◆ **WHAT YOU WILL DO**: Show every line in the records below that contains the word "Click", where upper and lower case must match.
* start *
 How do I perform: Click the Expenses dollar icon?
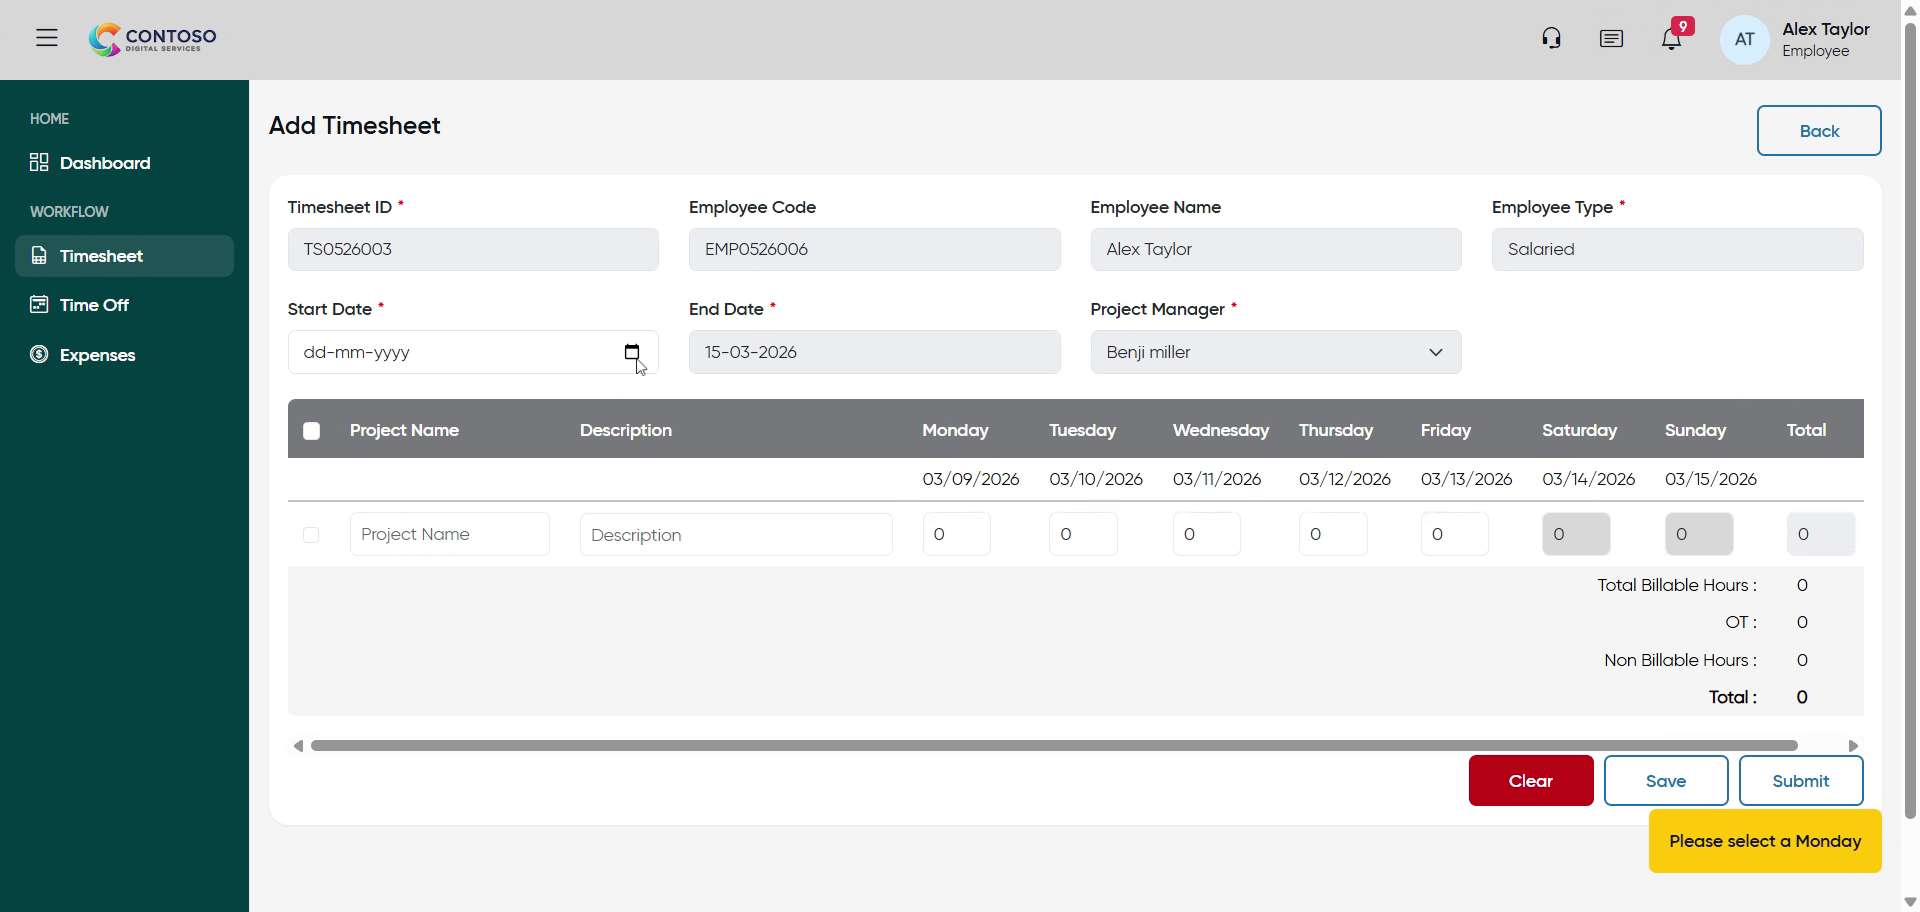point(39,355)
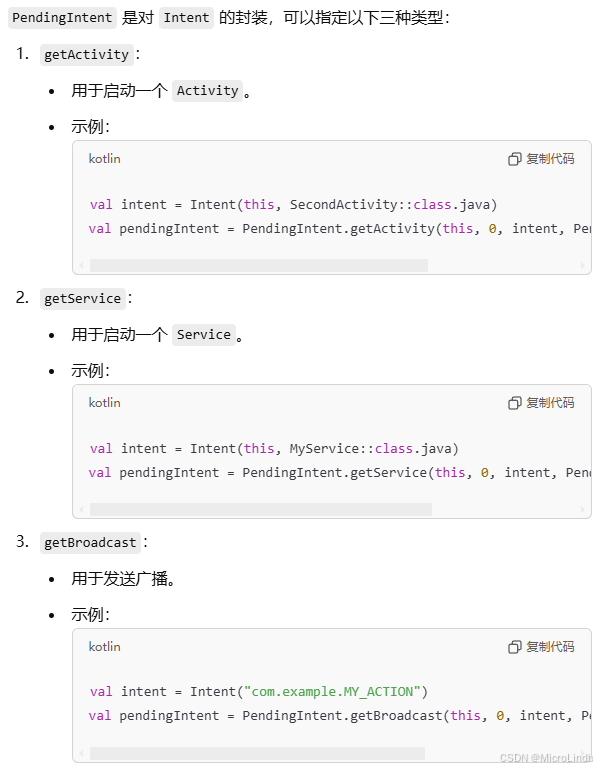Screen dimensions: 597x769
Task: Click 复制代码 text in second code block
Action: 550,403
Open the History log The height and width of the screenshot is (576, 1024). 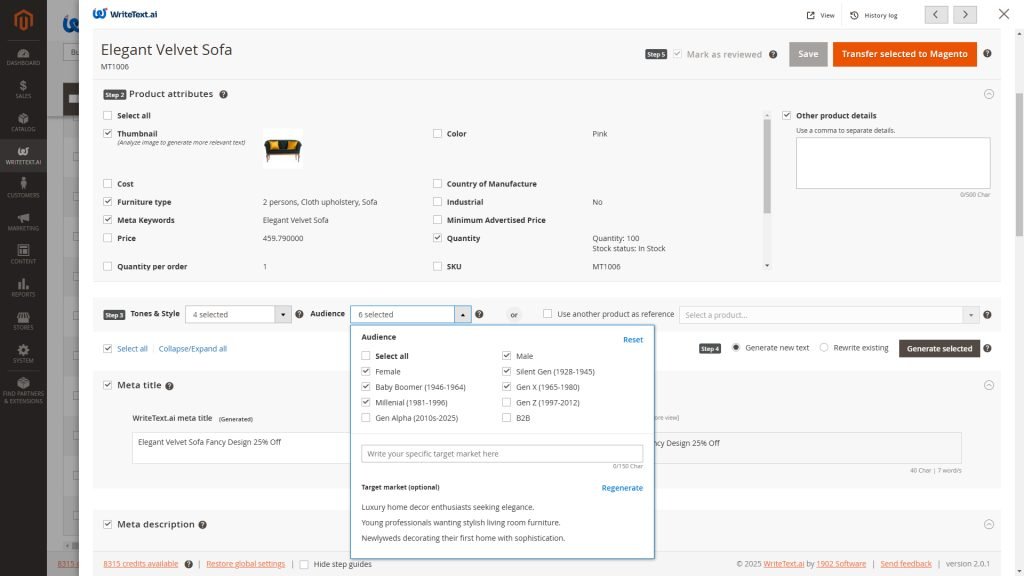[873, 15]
* end *
◆ **THE RESULT**:
 How do I perform: Click the Expenses dollar icon?
Task: Click 复制代码 text in second code block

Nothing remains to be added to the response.